The task –
Repeat word for word the records from the line containing "You are a GUI" through the last line, including both. Leave the pictures out.

-- START OF Stored rows --

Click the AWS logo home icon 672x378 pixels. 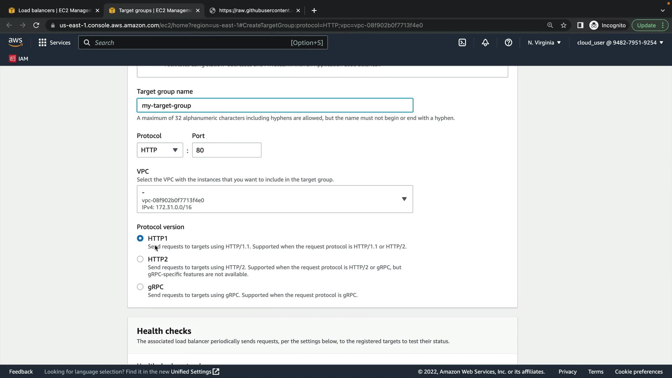(x=15, y=42)
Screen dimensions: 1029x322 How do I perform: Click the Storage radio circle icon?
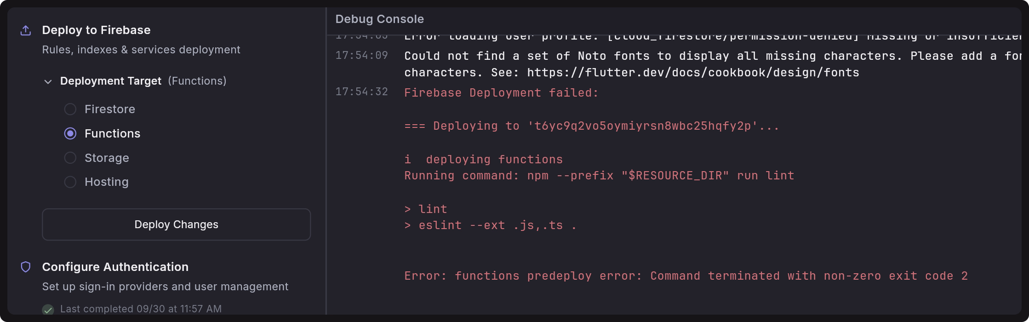(70, 158)
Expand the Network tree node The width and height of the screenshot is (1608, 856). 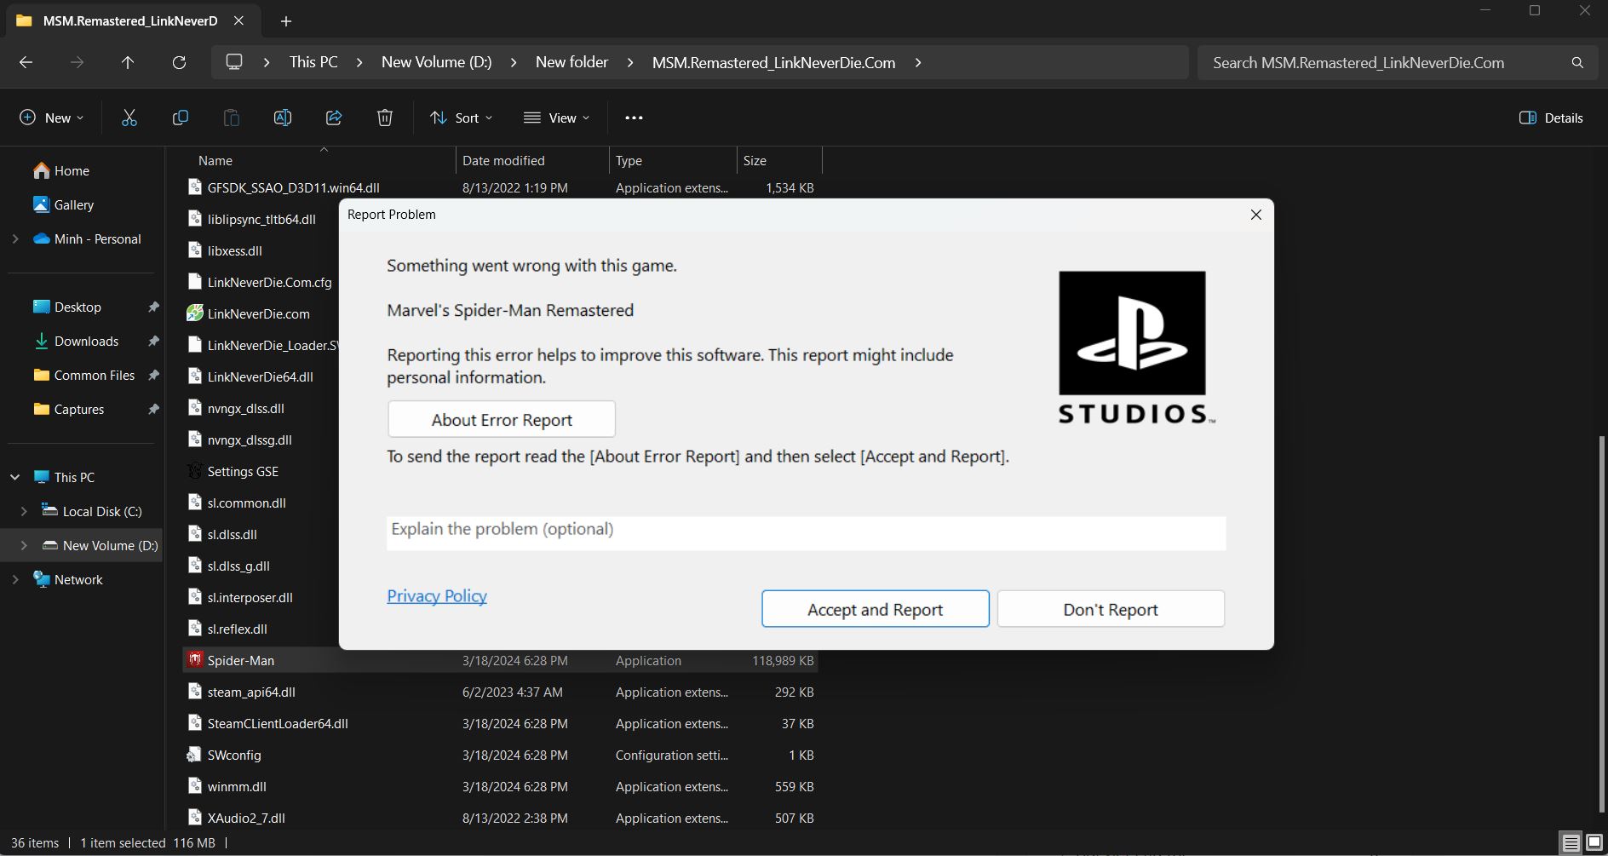click(15, 579)
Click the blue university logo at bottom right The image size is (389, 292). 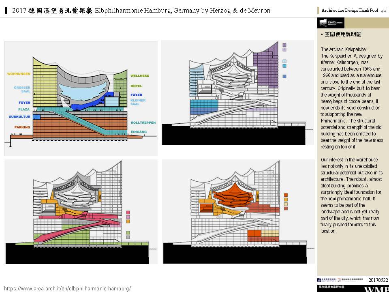click(x=327, y=280)
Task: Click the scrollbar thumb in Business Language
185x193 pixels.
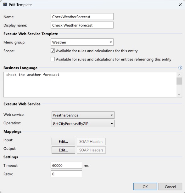Action: point(179,81)
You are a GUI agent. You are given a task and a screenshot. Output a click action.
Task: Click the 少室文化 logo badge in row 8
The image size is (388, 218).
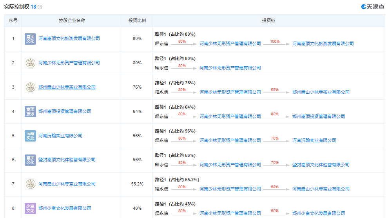click(x=30, y=208)
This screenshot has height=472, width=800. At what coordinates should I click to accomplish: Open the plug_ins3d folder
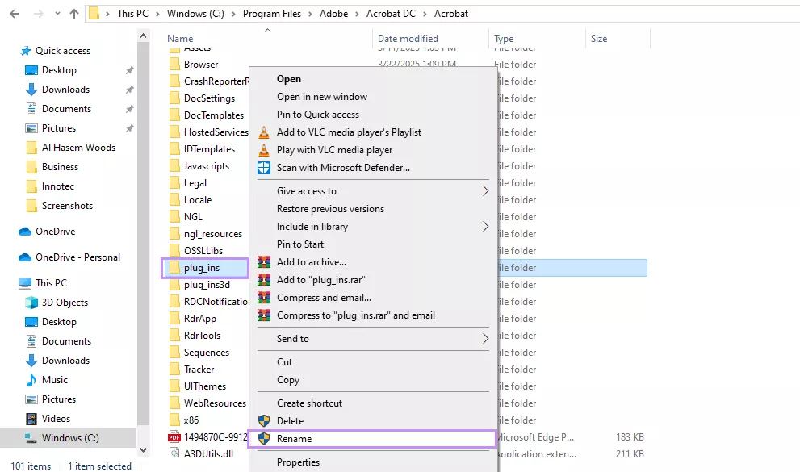point(206,284)
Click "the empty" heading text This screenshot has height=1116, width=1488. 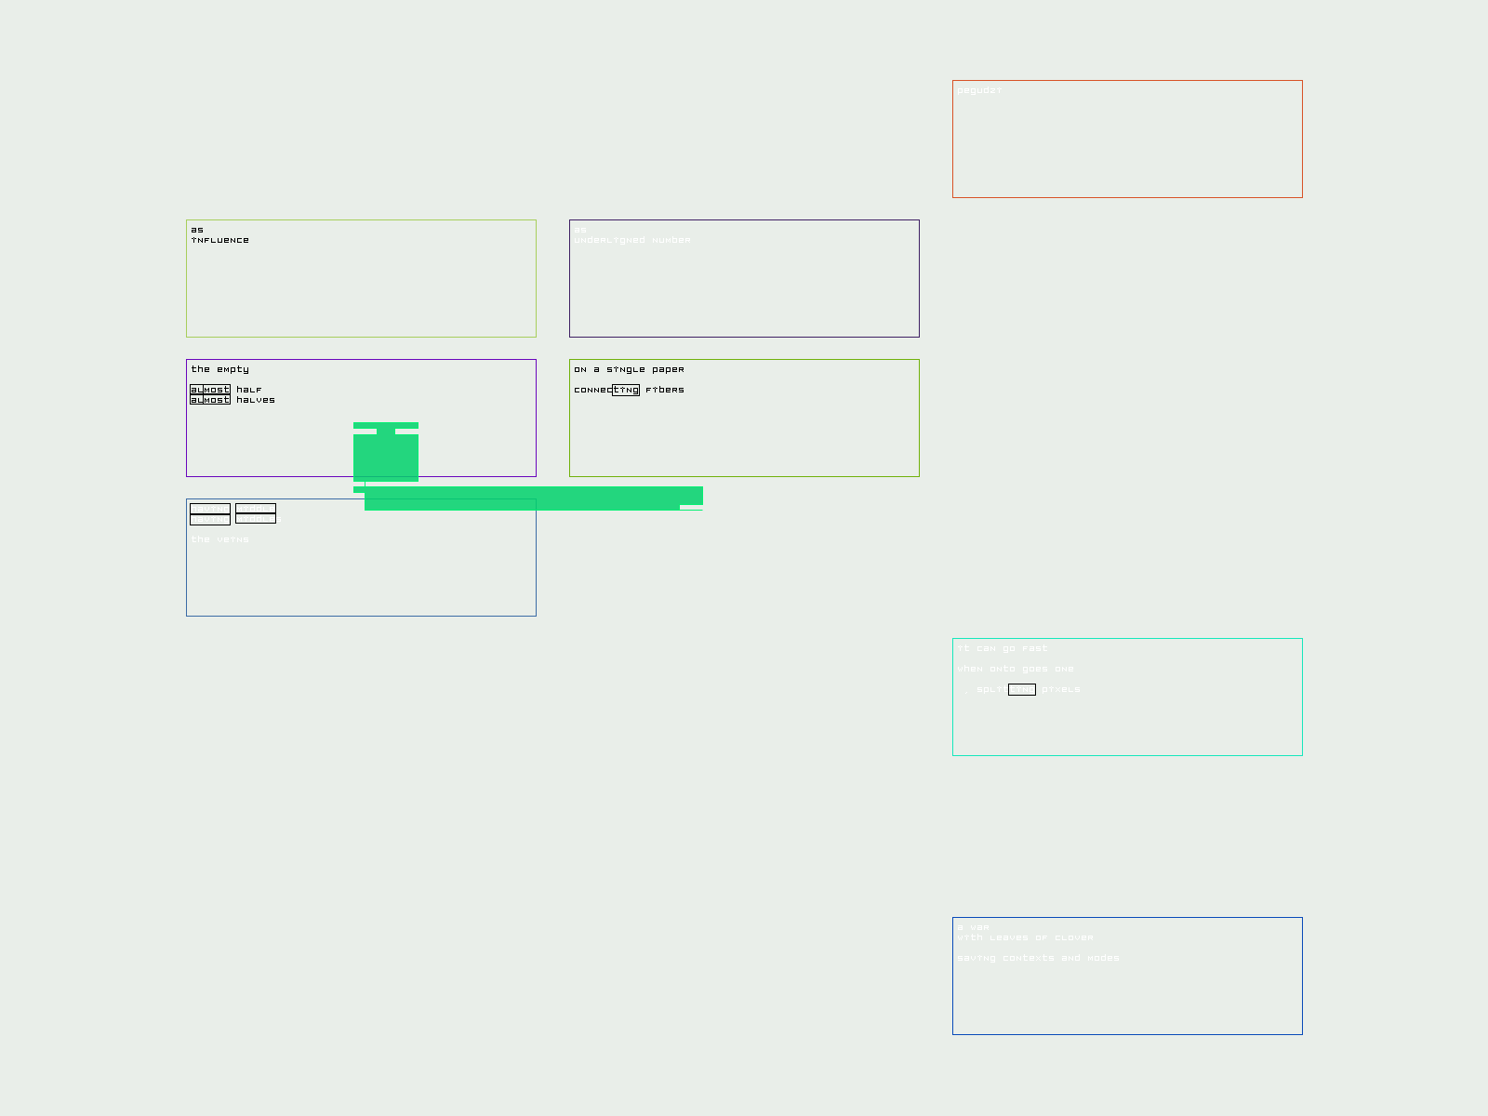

-- END OF Stored rows --

Full answer –
You are a GUI agent. You are given a task and a screenshot. Output a click action.
Task: Click the 少室文化 logo badge in row 8
The image size is (388, 218).
click(x=30, y=208)
This screenshot has height=472, width=800. At what coordinates should I click to accomplish: Open the plug_ins3d folder
point(206,284)
Click "the empty" heading text This screenshot has height=1116, width=1488. 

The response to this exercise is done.